Chronic hypertension is a major risk factor for preeclampsia (PE), associated with significant maternal and neonatal morbidity. We previously demonstrated that pregnant stroke-prone spontaneously hypertensive rats (SHRSP) display a spontaneous PE-like phenotype with distinct placental, fetal, and maternal features. Here, we hypothesized that supplementation with alpha lipoic acid (ALA), a potent antioxidant, during early pregnancy could ameliorate the PE phenotype in this model. To test this hypothesis, timed pregnancies were established using 10 to 12-week-old SHRSP females (n = 19-16/group), which were assigned to two treatment groups: ALA (injected intraperitoneally with 25 mg/kg body weight ALA on gestation day (GD1, GD8, and GD12) or control, receiving saline following the same protocol. Our analysis of maternal signs showed that ALA prevented the pregnancy-dependent maternal blood pressure rise (GD14 blood pressure control 169.3 ± 19.4 mmHg vs. 146.1 ± 13.4 mmHg, p = 0.0001) and ameliorated renal function, as noted by the increased creatinine clearance and improved glomerular histology in treated dams.
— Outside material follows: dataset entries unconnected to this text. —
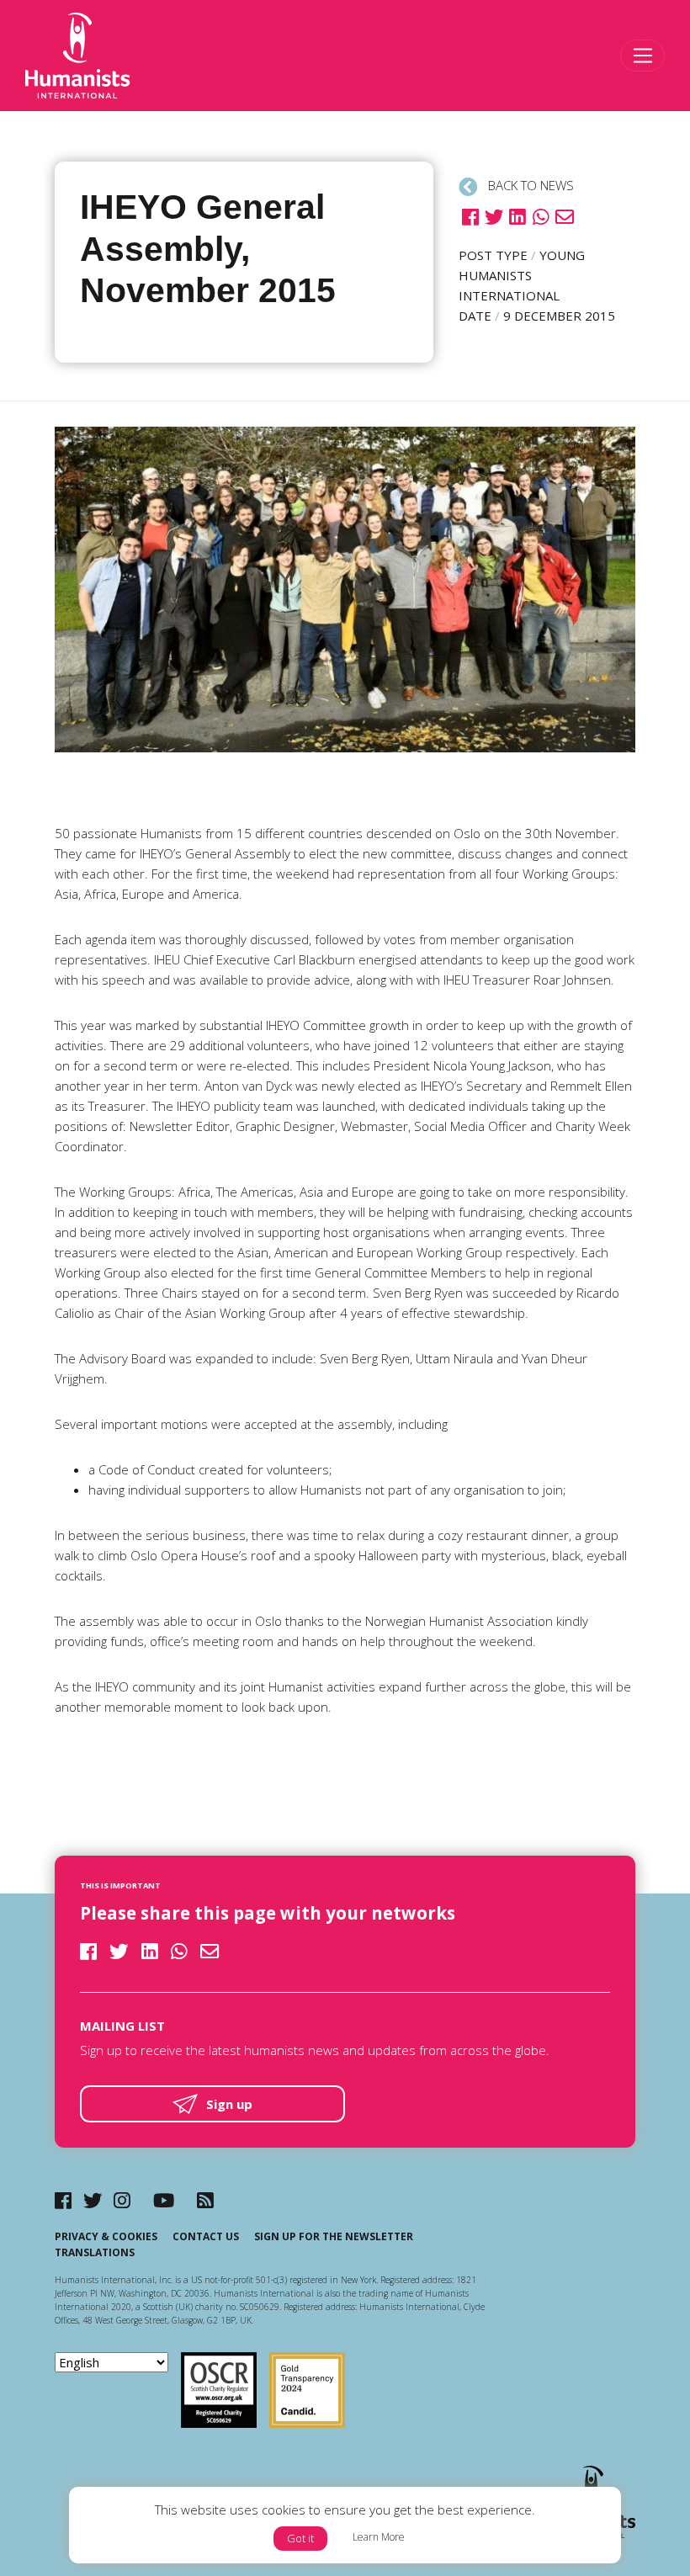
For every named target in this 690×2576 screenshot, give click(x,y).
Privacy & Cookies (106, 2236)
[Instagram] (122, 2200)
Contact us (205, 2236)
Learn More (379, 2537)
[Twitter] (93, 2200)
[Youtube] (163, 2200)
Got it (300, 2538)
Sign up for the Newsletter (333, 2236)
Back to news (529, 185)
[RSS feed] (205, 2200)
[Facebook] (63, 2200)
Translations (95, 2252)
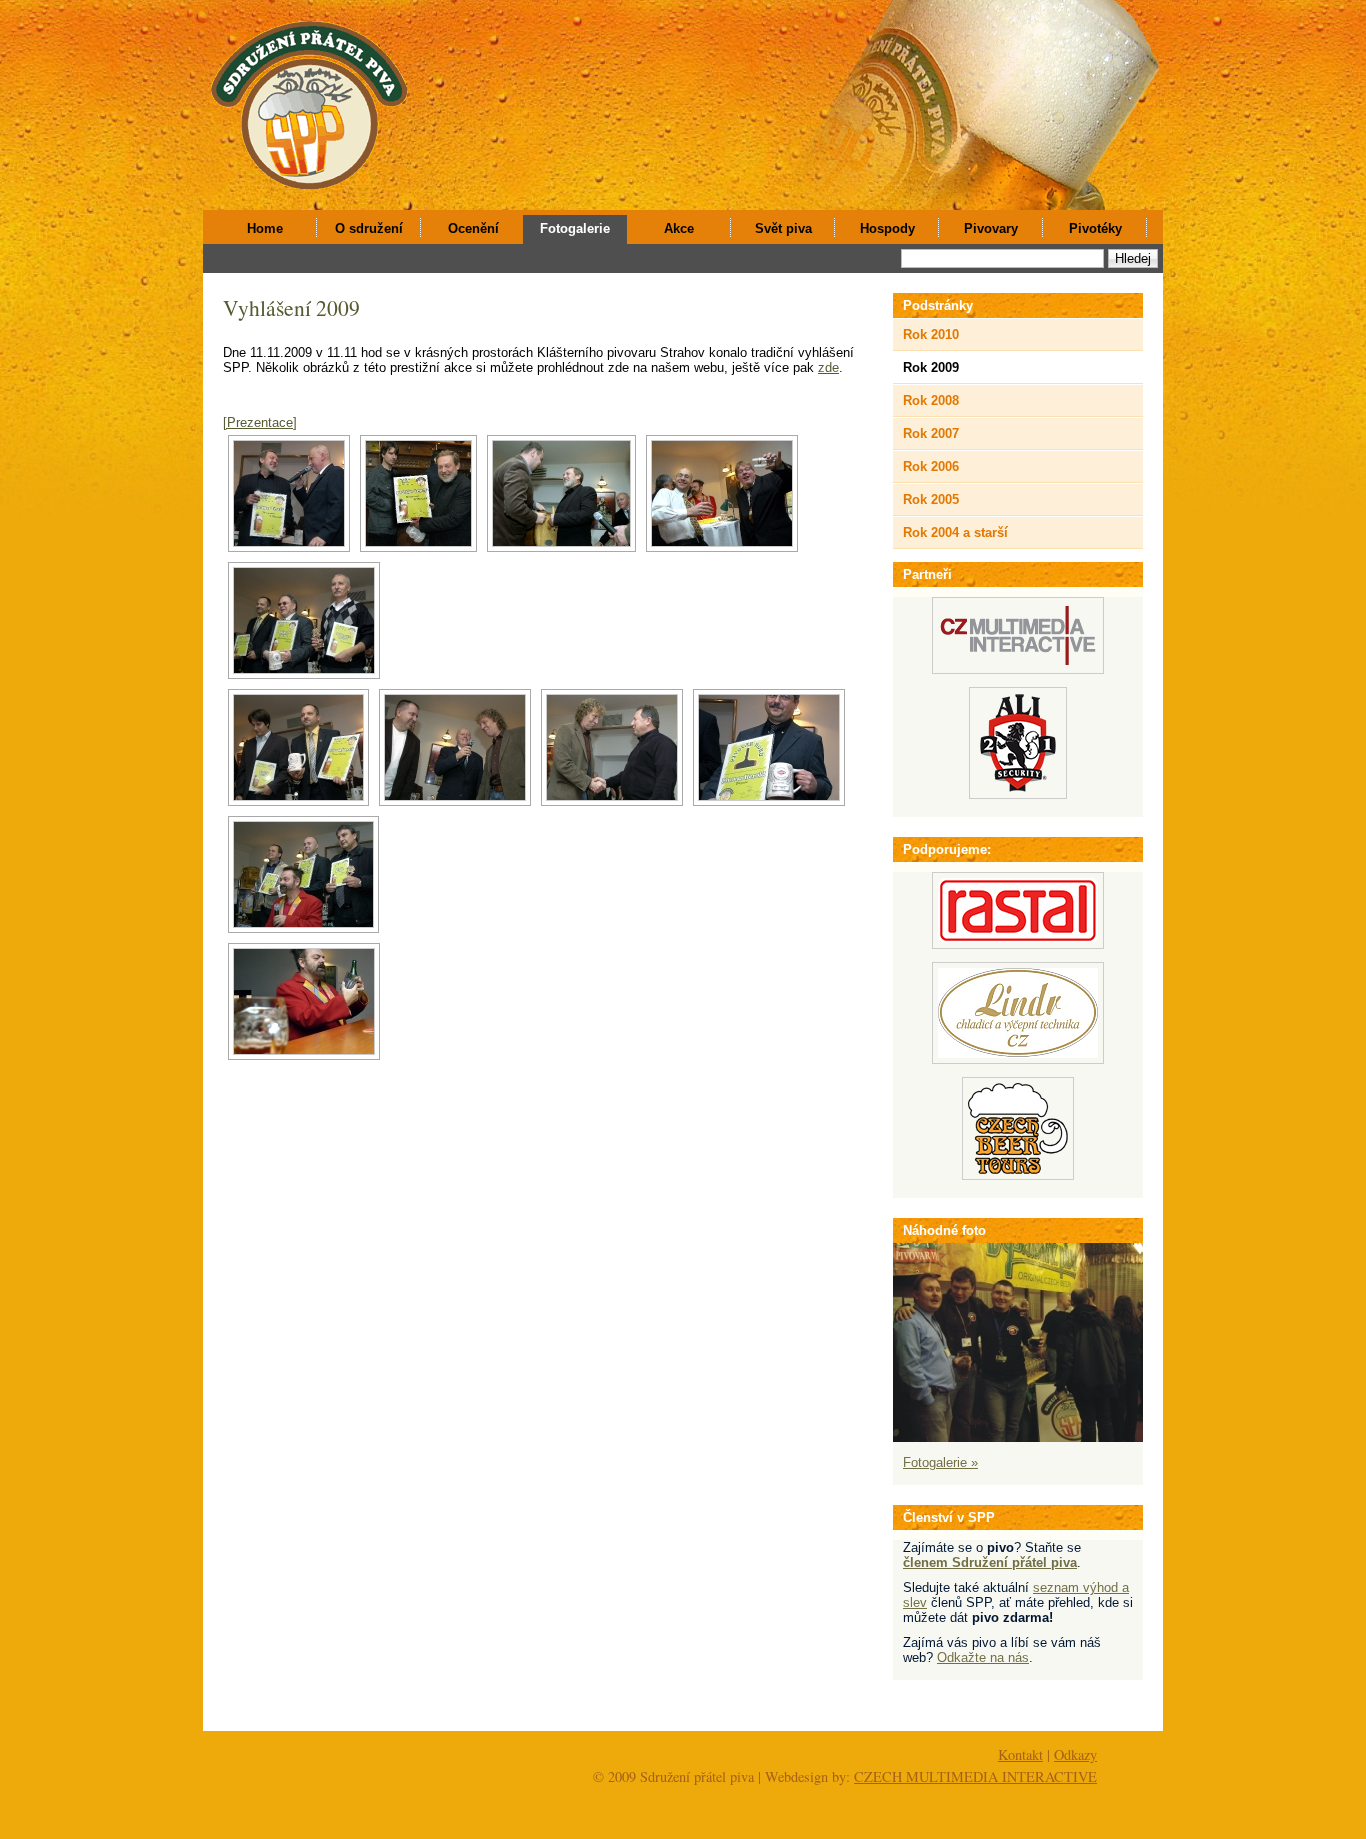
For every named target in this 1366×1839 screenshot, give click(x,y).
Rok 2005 (931, 499)
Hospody (887, 228)
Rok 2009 (931, 367)
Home (265, 228)
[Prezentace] (260, 422)
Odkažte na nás (983, 1657)
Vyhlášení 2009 (291, 307)
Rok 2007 (931, 433)
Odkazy (1075, 1754)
Treatment also improved the fetal growth restriction (FGR) phenotype, leading to increased fetal weights (ALA 2.19 ± 0.5 g vs. control 1.98 ± 0.3 g, p = 0.0074) and decreased cephalization indexes, indicating a more symmetric fetal growth pattern. This was associated with improved placental efficiency, decreased oxidative stress marker expression on GD14, and serum soluble fms-like tyrosine kinase 1 (sFlt1) levels on GD20. In conclusion, ALA supplementation mitigated maternal signs and improved placental function and fetal growth in SHRSP pregnancies, emerging as a promising therapy in pregnancies at high risk for PE.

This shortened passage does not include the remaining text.